Rewrite the material below with "News tab" changed to "Home tab" and everything else left as it is. Leave the pictures out of your answer.
[START OF INPUT]
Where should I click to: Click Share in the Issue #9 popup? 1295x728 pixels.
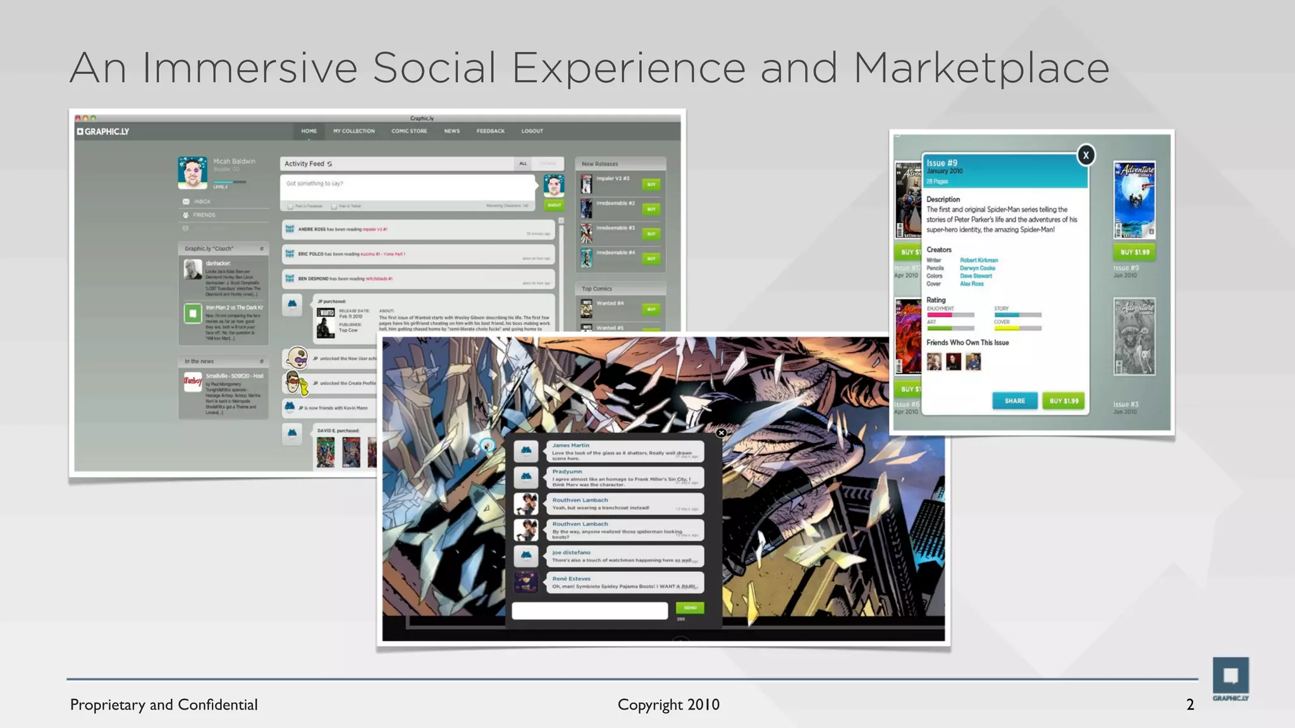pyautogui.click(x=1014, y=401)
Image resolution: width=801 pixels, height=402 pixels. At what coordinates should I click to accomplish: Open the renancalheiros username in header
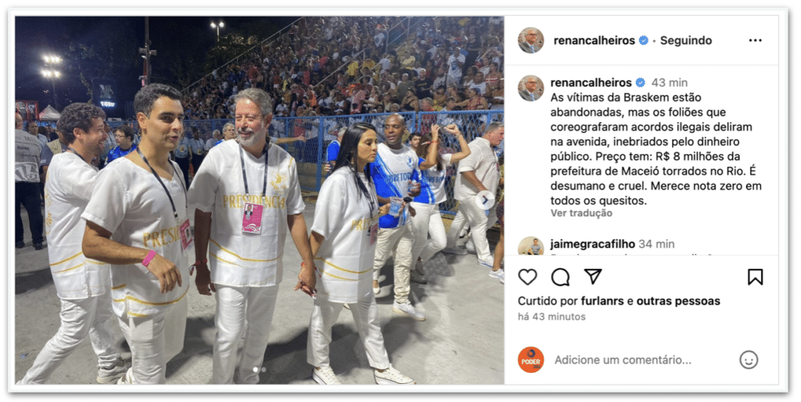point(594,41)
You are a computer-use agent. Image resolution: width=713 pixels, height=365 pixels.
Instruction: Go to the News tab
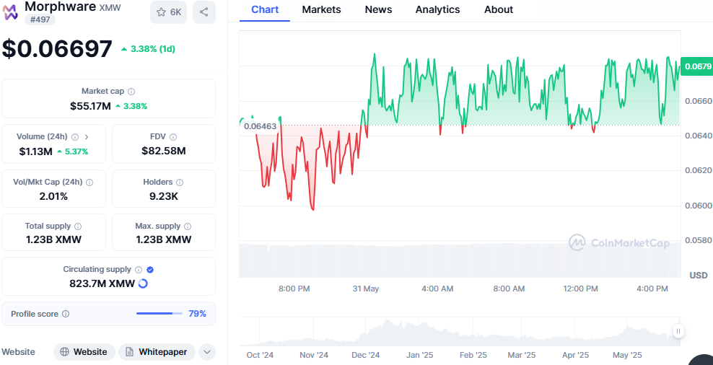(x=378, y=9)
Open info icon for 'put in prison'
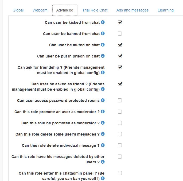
[END OF INPUT]
__RIGHT ANSWER__.
Where should I click to: Click Share in the Issue #9 popup? 1295x728 pixels.
pyautogui.click(x=1014, y=401)
Image resolution: width=801 pixels, height=402 pixels. At what coordinates should I click to accomplish: Open the renancalheiros username in header
point(594,41)
You are a computer-use agent. Image resolution: width=713 pixels, height=365 pixels.
Instruction: Go to the Home tab
(x=378, y=9)
Open info icon for 'put in prison'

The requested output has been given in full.